A programme of upgrades to the operating system commenced the following year, when RISCOS Ltd announced a subscription-based scheme, called RISC OS Select. Subscribers to the scheme would receive up to three CDs per year, on which they would find both beta software and official release versions, with beta components on one release expected to become official releases on the next. Select subscriptions would cost £105 per year for existing RISC OS 4 users, and for those who did not yet have the latest version of the operating system it would cost £179 initially, which would get them RISC OS 4 as part of the deal. The first version of RISC OS Select shipped in May, 2002.

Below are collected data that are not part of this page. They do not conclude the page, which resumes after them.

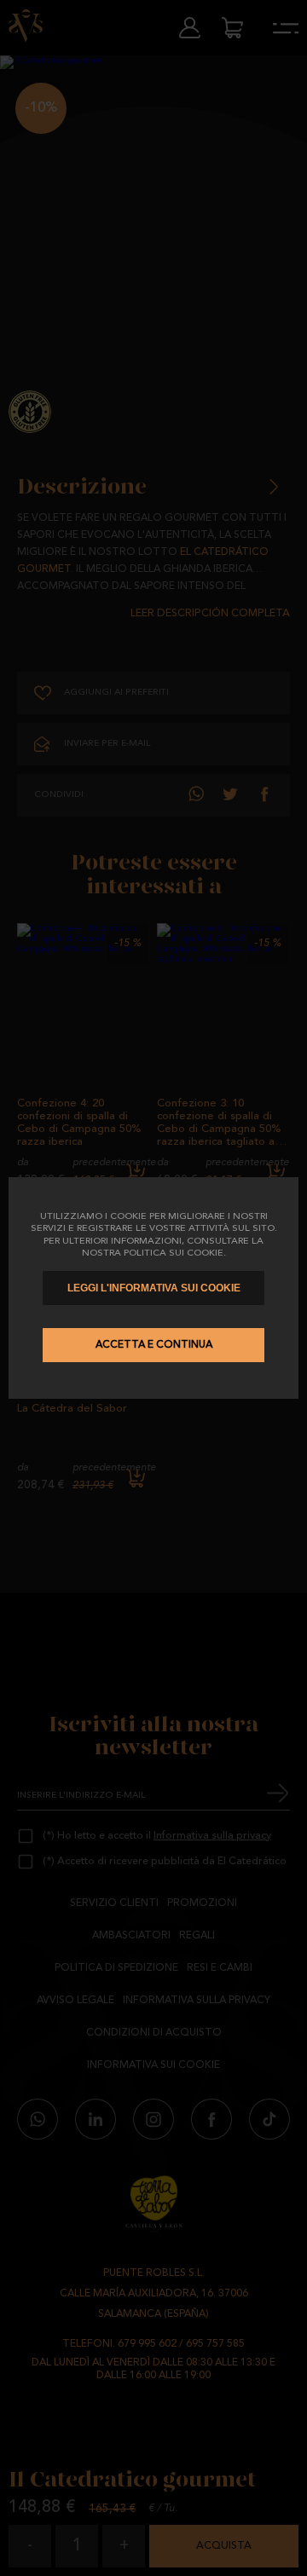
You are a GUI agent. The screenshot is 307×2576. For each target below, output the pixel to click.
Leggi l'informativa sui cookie (153, 1288)
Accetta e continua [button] (154, 1345)
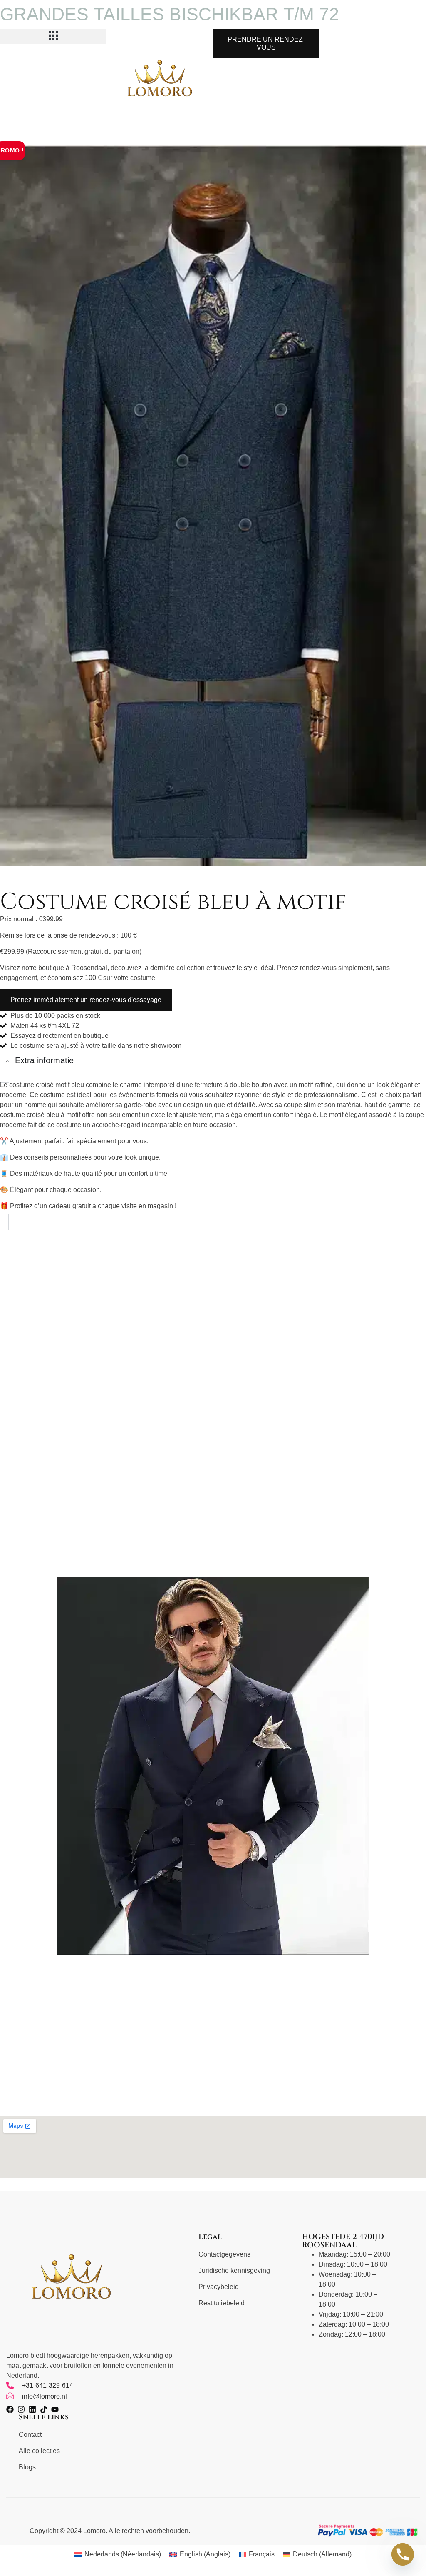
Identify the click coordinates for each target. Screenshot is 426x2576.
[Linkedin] (32, 2409)
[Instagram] (21, 2409)
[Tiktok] (43, 2409)
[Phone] (402, 2554)
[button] (53, 36)
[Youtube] (55, 2409)
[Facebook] (10, 2409)
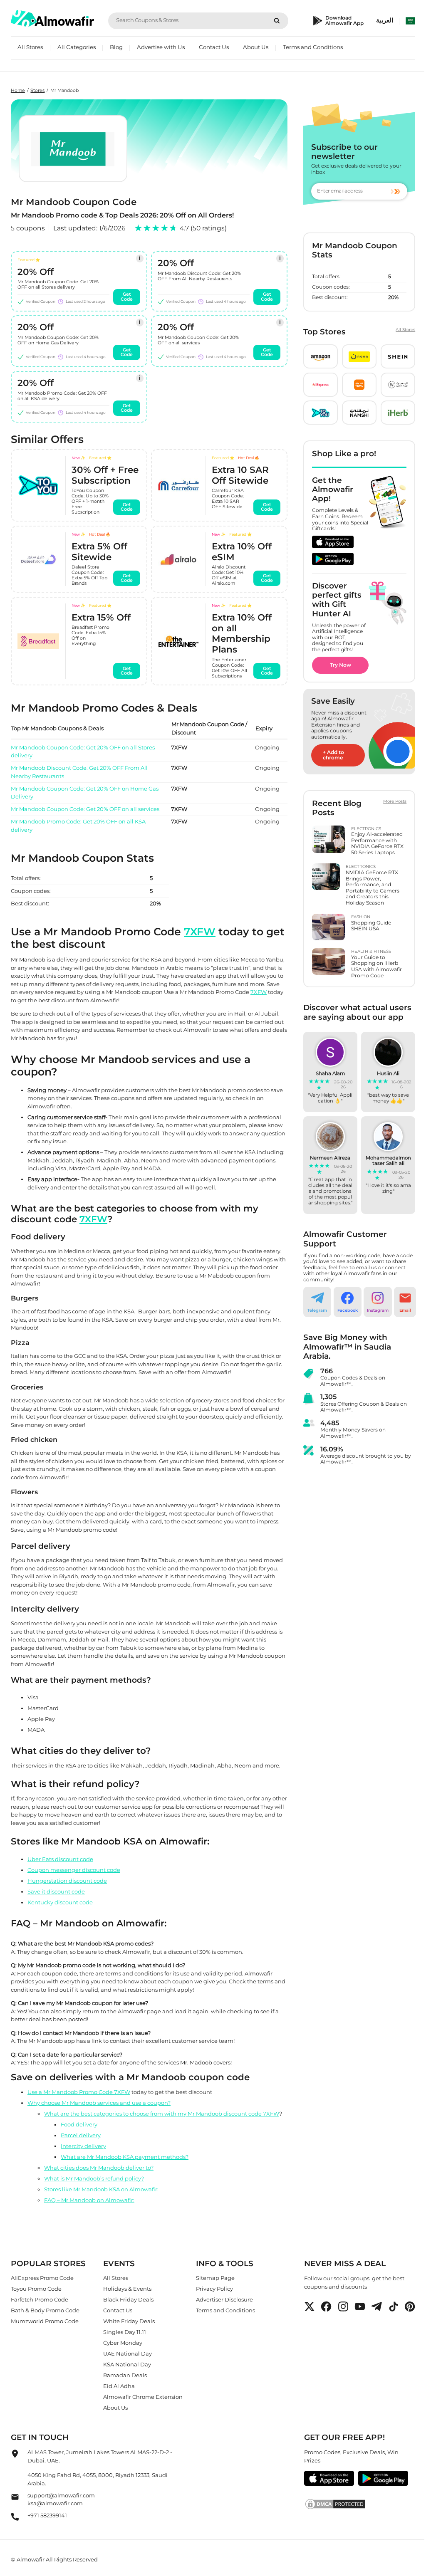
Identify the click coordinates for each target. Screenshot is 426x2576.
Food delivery (79, 2124)
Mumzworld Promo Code (45, 2321)
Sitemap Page (215, 2277)
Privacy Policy (214, 2288)
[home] (52, 18)
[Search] (276, 20)
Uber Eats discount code (60, 1858)
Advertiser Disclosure (224, 2299)
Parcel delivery (81, 2135)
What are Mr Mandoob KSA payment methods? (124, 2156)
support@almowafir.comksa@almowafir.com (61, 2499)
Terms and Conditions (313, 47)
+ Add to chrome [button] (333, 755)
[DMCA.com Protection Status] (359, 2504)
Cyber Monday (122, 2342)
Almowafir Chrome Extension (143, 2396)
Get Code (127, 297)
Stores (37, 90)
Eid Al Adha (119, 2386)
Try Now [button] (340, 665)
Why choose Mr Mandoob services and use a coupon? (99, 2102)
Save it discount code (56, 1891)
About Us (255, 47)
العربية (384, 20)
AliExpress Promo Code (42, 2277)
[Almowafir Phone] (15, 2519)
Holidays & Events (127, 2288)
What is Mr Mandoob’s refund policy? (94, 2178)
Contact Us (214, 47)
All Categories (76, 47)
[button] (320, 356)
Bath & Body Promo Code (45, 2310)
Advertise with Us (161, 47)
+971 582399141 (47, 2515)
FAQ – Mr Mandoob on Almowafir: (89, 2200)
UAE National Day (127, 2353)
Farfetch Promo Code (39, 2299)
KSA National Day (127, 2364)
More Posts (394, 801)
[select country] (411, 21)
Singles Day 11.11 (124, 2332)
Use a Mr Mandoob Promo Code (70, 2092)
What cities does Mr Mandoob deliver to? (99, 2167)
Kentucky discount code (60, 1902)
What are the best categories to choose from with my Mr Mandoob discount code (153, 2113)
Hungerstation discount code (67, 1880)
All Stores (30, 47)
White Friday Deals (129, 2321)
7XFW (199, 931)
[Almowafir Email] (15, 2499)
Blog (116, 47)
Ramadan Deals (125, 2375)
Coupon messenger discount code (73, 1869)
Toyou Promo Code (36, 2288)
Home (18, 90)
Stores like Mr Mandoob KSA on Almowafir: (101, 2189)
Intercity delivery (83, 2146)
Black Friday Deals (128, 2299)
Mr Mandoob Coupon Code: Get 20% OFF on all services (85, 809)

The following year saw the RiscPC’s production come to an end. On 11th November, 2003, Castle Technology Ltd announced that, once current supplies had been exhausted, they would no longer be manufactured – after some nine and a half years; an impressive production life for any computer. Castle’s Jack Lillingston said of the RiscPC in the announcement “The demise of the Risc PC is the end of an era. It has served the RISC OS market for an incredibly long time and proved a wonderful tool for those who appreciate RISC OS systems” and that “the Risc PC will be greatly missed for what it has allowed users to achieve during its long lifetime.”

The end of production, however, didn’t change the fact that the RiscPC was still in widespread use and, in June 2004, RISCOS Ltd released RISC OS Adjust – the latest version of Select, RISC OS 4.39, but committed once again to ROM – with prices varying depending on which version of RISC OS customers were using; £130 including VAT for people still using RISC OS 3.x in their RiscPCs, £115 including VAT for those using RISC OS 4, and £95 including VAT for Select subscribers, with a further discount of £10 for each year they had been subscribed. The Select scheme also continued, with new versions of the operating system branded as RISC OS Six, which was announced on 18th October, 2006.

Bringing the story almost right up to date, the 2013 Midlands Midsummer MUG Show, which was held at St John’s Church Hall, Kenilworth, on 13th July, 2013, saw RISC OS Open Ltd release of RISC OS 5.20 on ROM for IOMD-based computers. The RISC OS 5 fork of the operating system originally appeared in Castle’s IyonixPC, and this was the first version to be released for the RiscPC.

Even more recently, when RISCOSitory ran its first awards poll at the end of 2013, that poll was combined with a survey. The results of the survey were finally counted and published at the start of April this year, and it revealed that 19.73% of those who took part – almost one in five – were using a RiscPC as their main RISC OS computer.

The RiscPC, now twenty years old, is very definitely still going strong.